Всё остальное жалкое экспериментаторство современных русских писателей отдавало временами наезда русских танков на авангардистскую Чехословакию, со всей бредовой болтовней про расплывчатый постмодернизм, который в Европе, где он появился полвека тому назад, давным-давно канул в Лету вместе с модой на расклешенные брюки. И не по этой ли причине в подходе русских к литературе чувствовалась противоестественная мешанина, что-то не просто позаимствованное или навязанное со стороны, а чуть ли не кровосмесительное. Так вот чехи смешались со словаками. Сербы с хорватами. Поэтому и говорят на сербохорватском. А куда им деваться? Всё одно – славяне. С кого тут спрашивать?.. Так вот Ванесса и рассуждала. Иногда я внимал ей с открытым ртом и только разводил руками.
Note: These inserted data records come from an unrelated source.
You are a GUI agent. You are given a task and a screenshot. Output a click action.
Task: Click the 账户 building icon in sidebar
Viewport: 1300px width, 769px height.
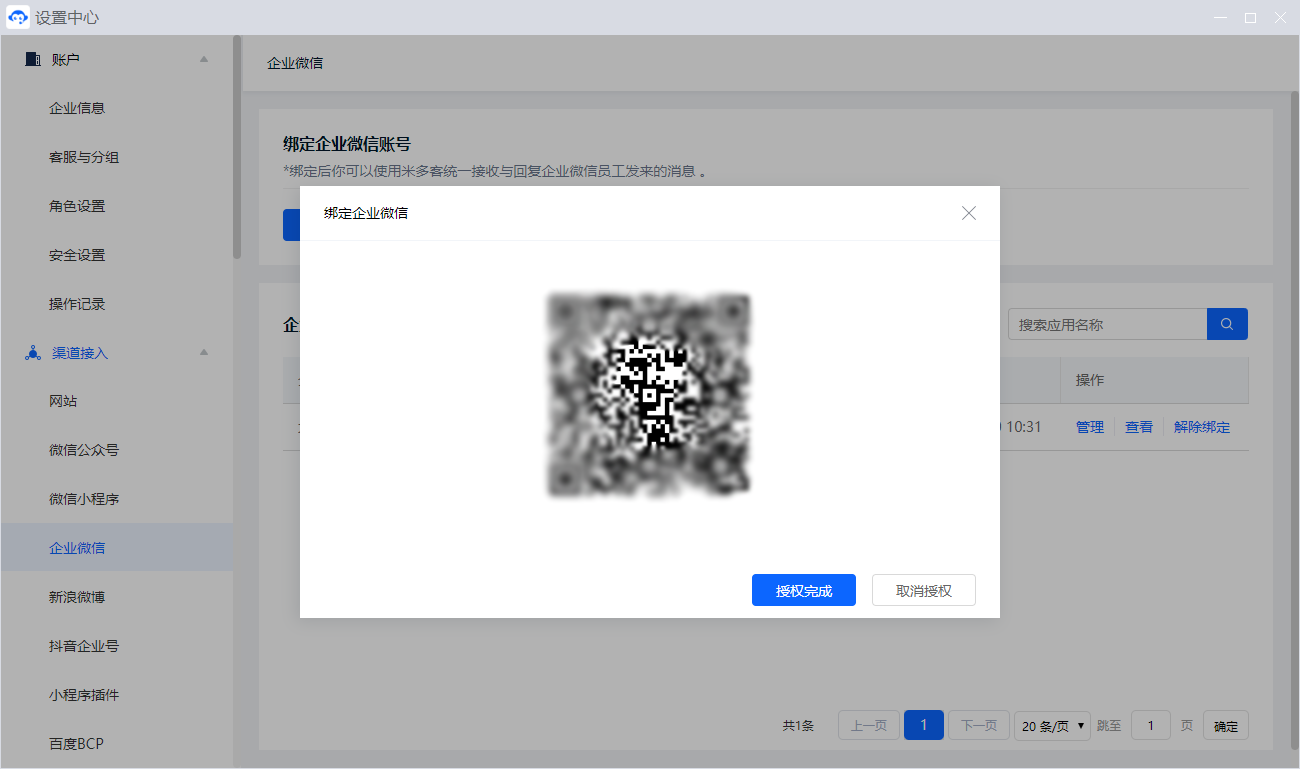click(x=33, y=59)
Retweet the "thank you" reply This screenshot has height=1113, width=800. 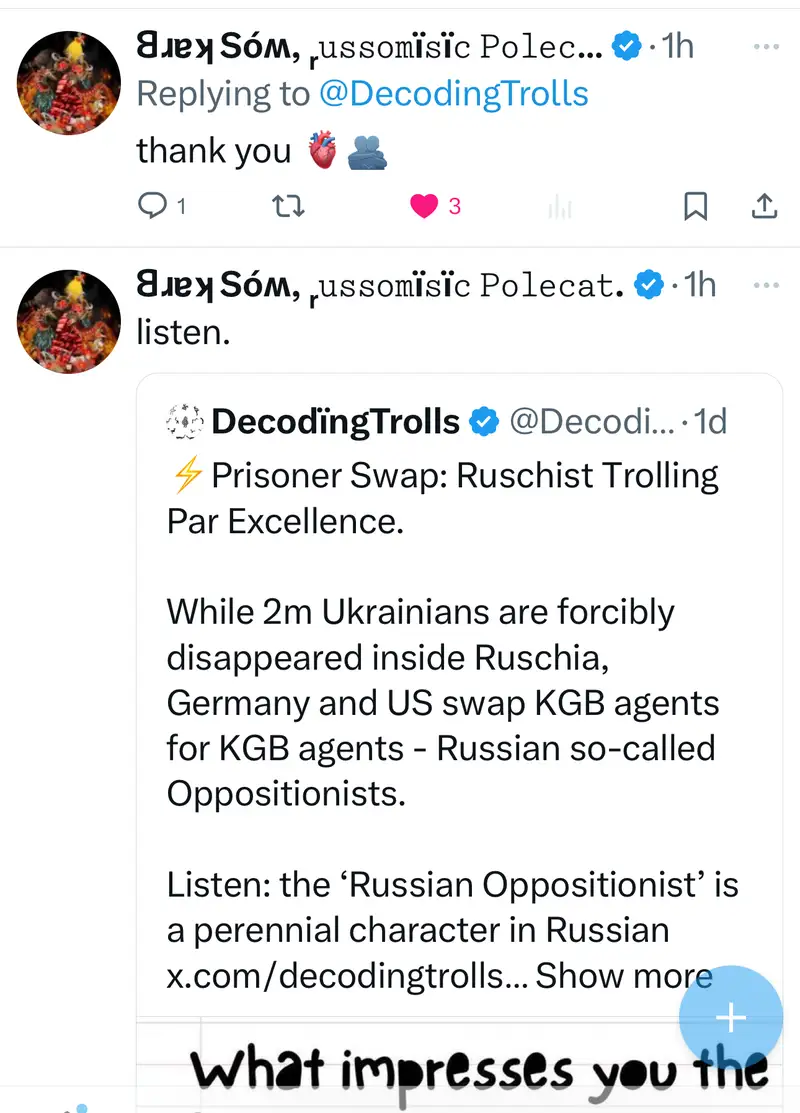pyautogui.click(x=288, y=206)
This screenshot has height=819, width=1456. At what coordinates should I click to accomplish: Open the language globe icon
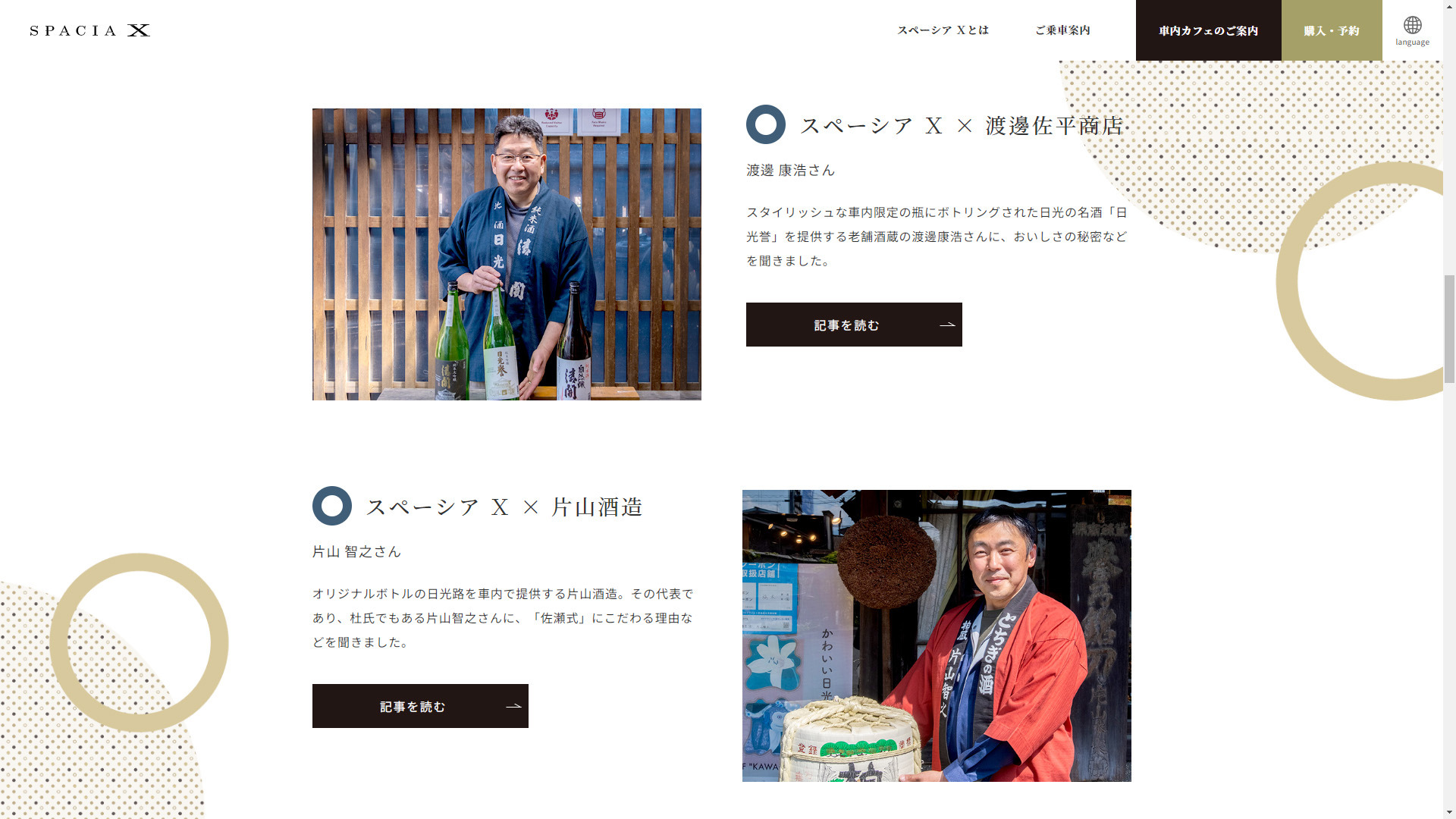[x=1412, y=25]
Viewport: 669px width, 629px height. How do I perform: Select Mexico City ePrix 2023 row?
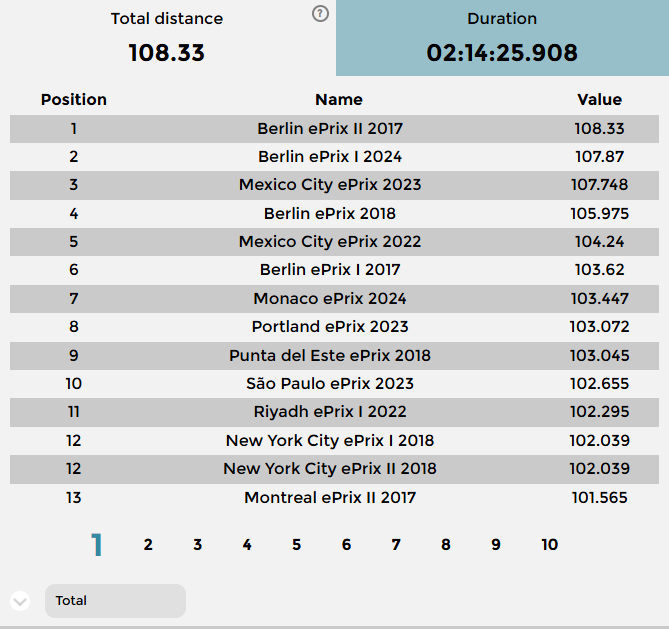[x=330, y=185]
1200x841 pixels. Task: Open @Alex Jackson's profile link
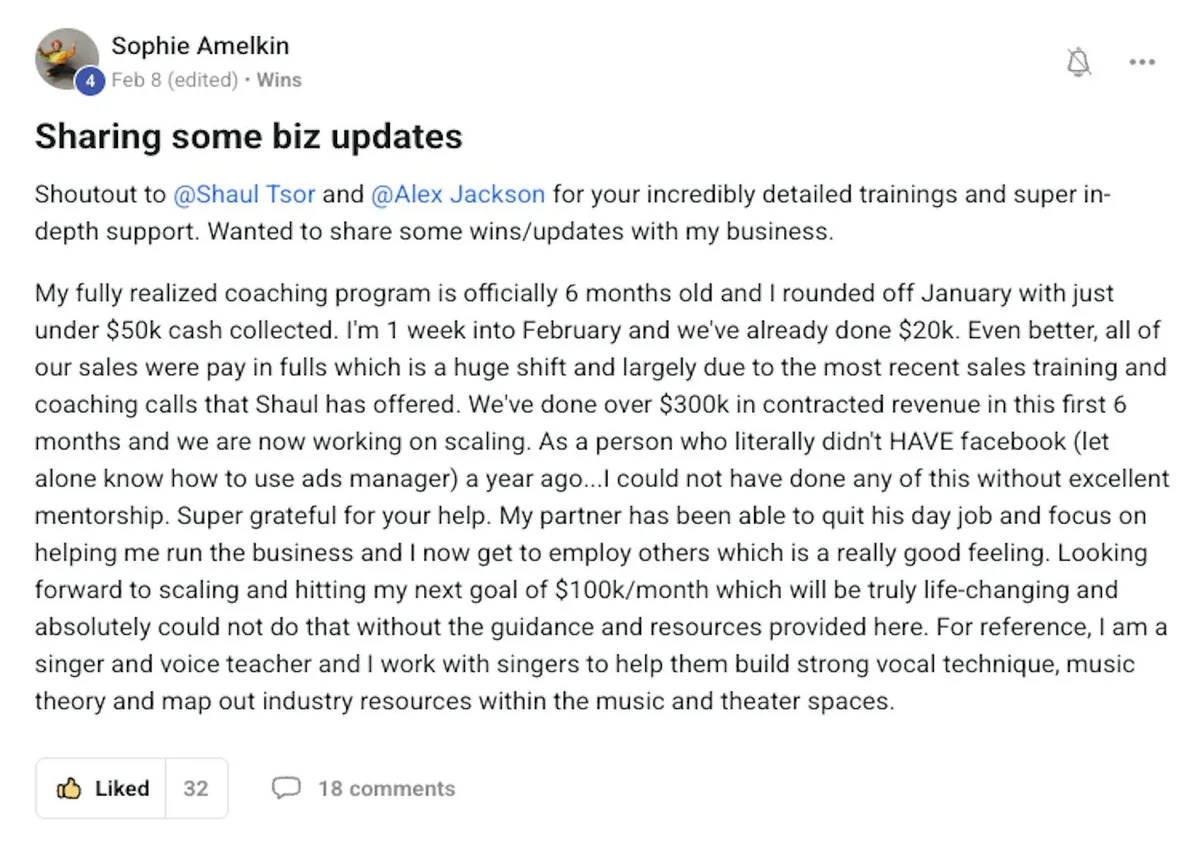click(458, 194)
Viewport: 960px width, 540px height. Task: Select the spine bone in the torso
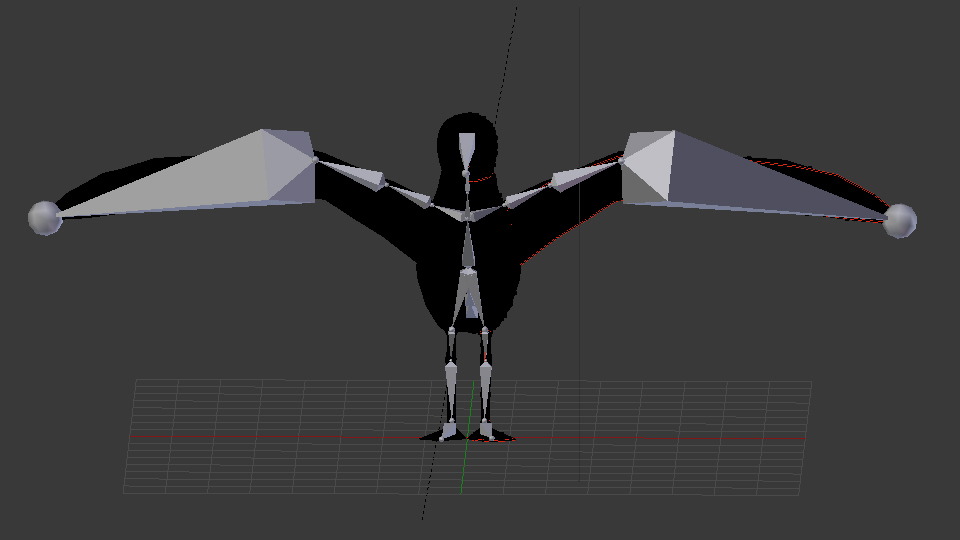coord(467,242)
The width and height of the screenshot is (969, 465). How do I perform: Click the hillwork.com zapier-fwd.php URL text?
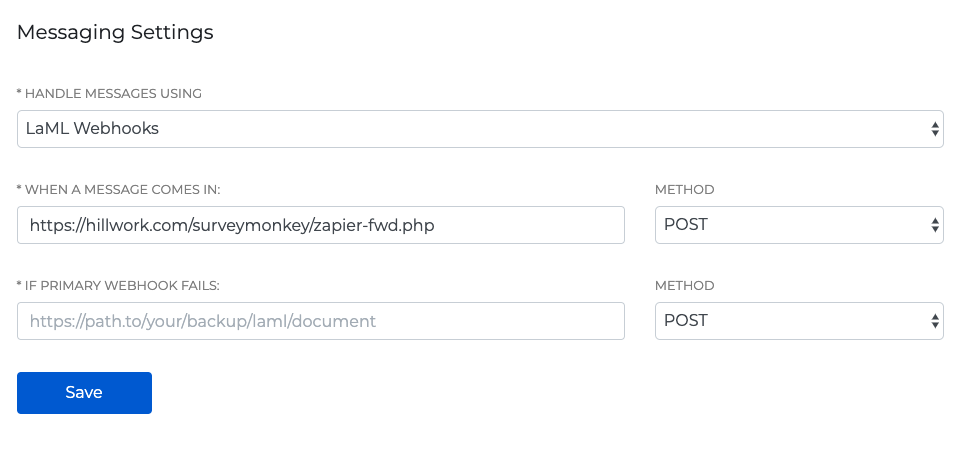coord(232,226)
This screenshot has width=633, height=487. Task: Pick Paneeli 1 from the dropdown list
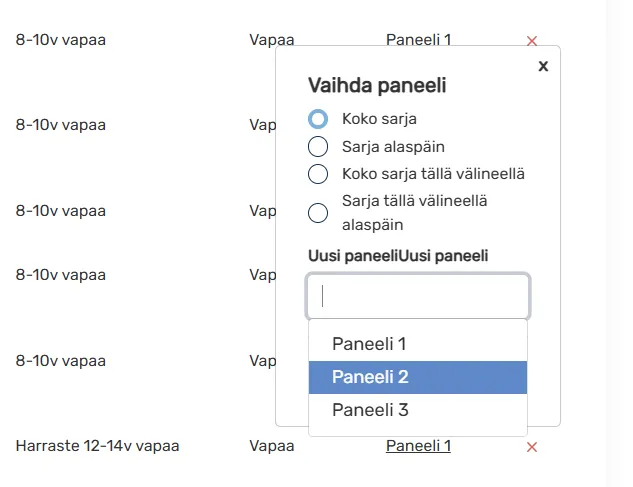click(x=418, y=344)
Она не ошибалась только в одном: в интуитивном нежелании копаться в русских «измах» последнего времени. Как типичный западный читатель, она не знала, что такое постмодернизм, и не интересовалась подобными вещами. Сам же я, пройдя через ту же школу жизни, что и все, – через все эти «школы для дураков», в которых учишься чему угодно, любым творческим пакостям, но только не письму, – с годами я научился понимать, что это явление, постмодернизм, есть не что иное, как заимствование, да еще и перенесенное на почву отрицания и нигилизма, старого и совсем недоброго, который имеет очень давние корни. А вот само это русское явление – нигилизм – сегодня почему-то никому ни о чем не говорит, даже самим русским, страдающим, как известно, короткой памятью.

Во время наших прогулок я объяснял Ванессе, хотя и сам не до конца это понимал, что нет ничего более странного, непредсказуемого, чем судьбы литературных произведений, да и вообще произведений искусства, если между этими понятиями можно проводить хоть какие-то параллели.

Один из примелькавшихся во Франции русских писак, из тех, кто устраивает и ваших и наших, когда-то учился практически вместе со мной, на параллельном факультете. Но меня с треском отчислили. А он доучился до победного конца. Писал он средние, простенькие вещи, предназначенные для простоватой западной публики, для тех, кто любит ходить в кино, переписывается через фейсбук[4], доверяет дешевым китайским ресторанам и перестановкам в правительстве. «Коллега» регулярно появлялся на парижских тусовках, а однажды я обнаружил, что в книжном магазине у меня под домом ему устраивают «встречи с читателем». Мир и здесь, в Париже, становился тесен. Сквозь витрину магазина, с тротуара, бросалось в глаза, что он постарел. Мог ли голубчик предположить, если вообще помнил о моем существовании, что я живу в соседнем доме, что в эту минуту я наблюдаю через стекло, как он, стараясь быть своим в доску, вылитый симпатяга, плетет через переводчика что-то невнятное о сюжетах своих скороспелых «книжек» на радость публике из разведенных дурёх, ублаженных самой возможностью убить вечер не у телевизора, не в одиночестве, – типичный контингент для «культурной жизни» Парижа. Вот так и устроен мир подлинный, правильный – мир без кавычек. Орбиты в нем сплетаются, но не смыкаются.